» **Supplied text**
————————

My wife and I have some rules of travelling. One important one, is that we only visit one battlefield maximum per trip. After a Bornholm, Denmark trip in which in an attempt to unlock the secrets of hidden Templar treasure, we visited all of the Templar churches of that island in the Baltic. Now, one castle or church per trip has been added to the rulebook for harmonious travel (make it a good one, hun!). Luckily, birding has had no restrictions, (yet) but again, I need to remember that I cannot over do it, or what happened on Bornholm, will happen again. Bornholm is not one of those places to say "what happened in Bornholm stays in Bornholm." It set a seriously dangerous precedent.
So, after Cowpens, and Biltmore (a "castle," per Silja), as we drove up and into Virginia, places like Petersburg, Williamsburg, famous Civil and Revolutionary War sites are not on the menu. So, what is a guy to do?
Oddly, (to some) a place I have seen on a map that I always wanted to visit has been the Great Dismal Swamp of Virginia...because with a name like that....it has GOT to be good. I am reminded of an old Saturday Night Live skit where they parodied the Smuckers slogan, with a "name like Smuckers, it has got to be good jam." The classic SNL players invented all sorts of vile names for jams using this theme. I seem to recall Dan Ackroyd's, "With a name like painful rectal itch, it has really got to be good jam." John Belushi added the name of his jam, "Hundreds of nuns and orphans..." when asked by one of them why would that be so bad...he replied, "they were all eaten by rats!" Jane Curtain, Ackroyd, and Gilda Radner, all mumbled..."Good jam, really good jam." So a great dismal swamp,....it has to be a good place.
So off we went to visit, the Great and Dismal Swamp of Virginia.
The place was named by Drummond, an early Governor of Virginia but it took George Washington to see the potential to the area. He among others formed the Dismal Swamp Canal Company, which was the first canal built and operated in America and connected the waters of the Chesapeake to the Albemarle Sound, he even approved the government paying for it. At the state line between Virginia and North Carolina, the Dismal Swamp Hotel was built, which had the state line go right through the salon. It became a popular place for duels, lover's trysts, gambling, and all sorts of nefarious activity as whatever illegal or immoral happened, it would happen in one state and you would stay in the other. Many would simply move the poker game to the other side of the room if authorities arrived. The hotel is now long gone. It would have been cool to see. The Civil War battle of South Mills was fought over control in 1862. It is still part of the Intercostal Waterway.

————————

» **Input records**
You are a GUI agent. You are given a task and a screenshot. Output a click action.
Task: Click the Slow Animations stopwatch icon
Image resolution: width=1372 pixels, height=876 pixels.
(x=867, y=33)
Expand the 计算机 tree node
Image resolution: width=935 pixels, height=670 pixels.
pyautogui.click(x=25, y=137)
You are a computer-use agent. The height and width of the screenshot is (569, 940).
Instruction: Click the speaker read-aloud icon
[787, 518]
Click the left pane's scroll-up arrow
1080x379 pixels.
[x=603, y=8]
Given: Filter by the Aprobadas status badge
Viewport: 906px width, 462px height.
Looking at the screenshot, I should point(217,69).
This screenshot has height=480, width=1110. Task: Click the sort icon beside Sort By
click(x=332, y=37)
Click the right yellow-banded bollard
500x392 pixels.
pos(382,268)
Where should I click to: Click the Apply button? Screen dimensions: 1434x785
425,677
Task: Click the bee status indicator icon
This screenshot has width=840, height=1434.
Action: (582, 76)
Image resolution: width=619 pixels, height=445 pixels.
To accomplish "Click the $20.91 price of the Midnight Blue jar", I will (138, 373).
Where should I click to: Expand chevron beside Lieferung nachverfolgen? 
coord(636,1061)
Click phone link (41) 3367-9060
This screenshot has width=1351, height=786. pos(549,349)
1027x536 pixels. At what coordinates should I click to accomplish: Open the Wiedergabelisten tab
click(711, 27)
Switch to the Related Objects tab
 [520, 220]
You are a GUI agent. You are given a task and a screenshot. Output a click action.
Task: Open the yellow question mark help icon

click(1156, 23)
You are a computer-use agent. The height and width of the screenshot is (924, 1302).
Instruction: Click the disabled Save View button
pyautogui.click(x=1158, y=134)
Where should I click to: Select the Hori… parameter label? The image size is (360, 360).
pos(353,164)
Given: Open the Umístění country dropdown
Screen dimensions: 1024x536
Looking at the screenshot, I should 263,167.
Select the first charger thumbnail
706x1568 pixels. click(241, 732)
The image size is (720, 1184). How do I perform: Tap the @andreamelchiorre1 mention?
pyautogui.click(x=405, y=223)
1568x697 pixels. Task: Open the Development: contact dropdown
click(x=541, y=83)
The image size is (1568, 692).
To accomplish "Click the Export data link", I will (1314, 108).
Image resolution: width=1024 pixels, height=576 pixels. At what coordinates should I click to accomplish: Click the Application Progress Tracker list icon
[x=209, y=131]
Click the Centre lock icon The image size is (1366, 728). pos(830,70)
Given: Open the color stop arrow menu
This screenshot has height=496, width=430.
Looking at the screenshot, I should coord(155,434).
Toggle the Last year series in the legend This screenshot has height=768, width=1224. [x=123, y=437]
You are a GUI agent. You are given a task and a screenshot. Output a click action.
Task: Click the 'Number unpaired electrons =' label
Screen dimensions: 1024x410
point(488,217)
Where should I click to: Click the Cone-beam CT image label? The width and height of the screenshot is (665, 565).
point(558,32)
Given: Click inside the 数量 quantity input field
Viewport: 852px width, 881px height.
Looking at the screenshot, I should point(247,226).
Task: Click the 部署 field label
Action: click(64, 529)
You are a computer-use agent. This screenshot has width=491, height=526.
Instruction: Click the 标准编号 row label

————————

» **Problems to work on**
**1)** List every Saturday Night Live cast member named in the travel account about the Great Dismal Swamp.
**2)** Recast the records from the line with "Where should I click to: Select" to the line with "point(558,32)" as a numbered list, omitting any blank lines.

» **Complete answers**
**1)**
- Dan Ackroyd
- John Belushi
- Jane Curtain
- Gilda Radner

**2)**
1. Where should I click to: Select the Hori… parameter label? The image size is (360, 360).
2. pos(353,164)
3. Given: Open the Umístění country dropdown
4. Screen dimensions: 1024x536
5. Looking at the screenshot, I should 263,167.
6. Select the first charger thumbnail
7. 706x1568 pixels. click(241, 732)
8. The image size is (720, 1184). How do I perform: Tap the @andreamelchiorre1 mention?
9. pyautogui.click(x=405, y=223)
10. 1568x697 pixels. Task: Open the Development: contact dropdown
11. click(x=541, y=83)
12. The image size is (1568, 692).
13. To accomplish "Click the Export data link", I will (1314, 108).
14. Image resolution: width=1024 pixels, height=576 pixels. At what coordinates should I click to accomplish: Click the Application Progress Tracker list icon
15. [x=209, y=131]
16. Click the Centre lock icon The image size is (1366, 728). pos(830,70)
17. Given: Open the color stop arrow menu
18. This screenshot has height=496, width=430.
19. Looking at the screenshot, I should coord(155,434).
20. Toggle the Last year series in the legend This screenshot has height=768, width=1224. [x=123, y=437]
21. You are a GUI agent. You are given a task and a screenshot. Output a click action.
22. Task: Click the 'Number unpaired electrons =' label
23. Screen dimensions: 1024x410
24. point(488,217)
25. Where should I click to: Click the Cone-beam CT image label? The width and height of the screenshot is (665, 565).
26. point(558,32)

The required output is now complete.